• Extracted entries
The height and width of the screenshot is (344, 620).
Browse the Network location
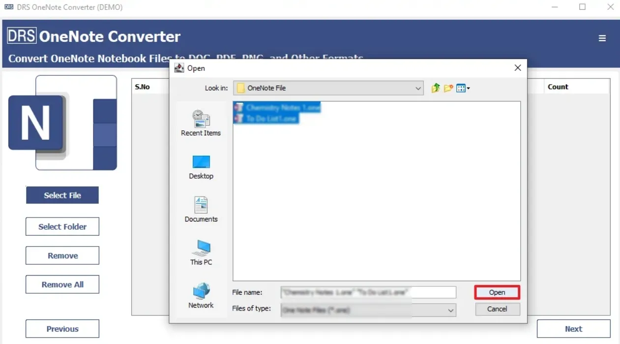(x=201, y=296)
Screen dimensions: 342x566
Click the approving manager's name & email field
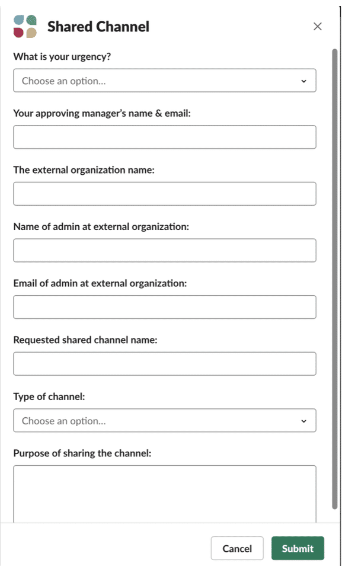tap(165, 137)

• Exercise instructions
Here the job is to retype exactly the lines that start at the one containing "Screen dimensions: 342x566" and run through the end of the records above, leaving out pictures.

• Solution to the exercise
Screen dimensions: 342x566
Click the approving manager's name & email field
tap(165, 137)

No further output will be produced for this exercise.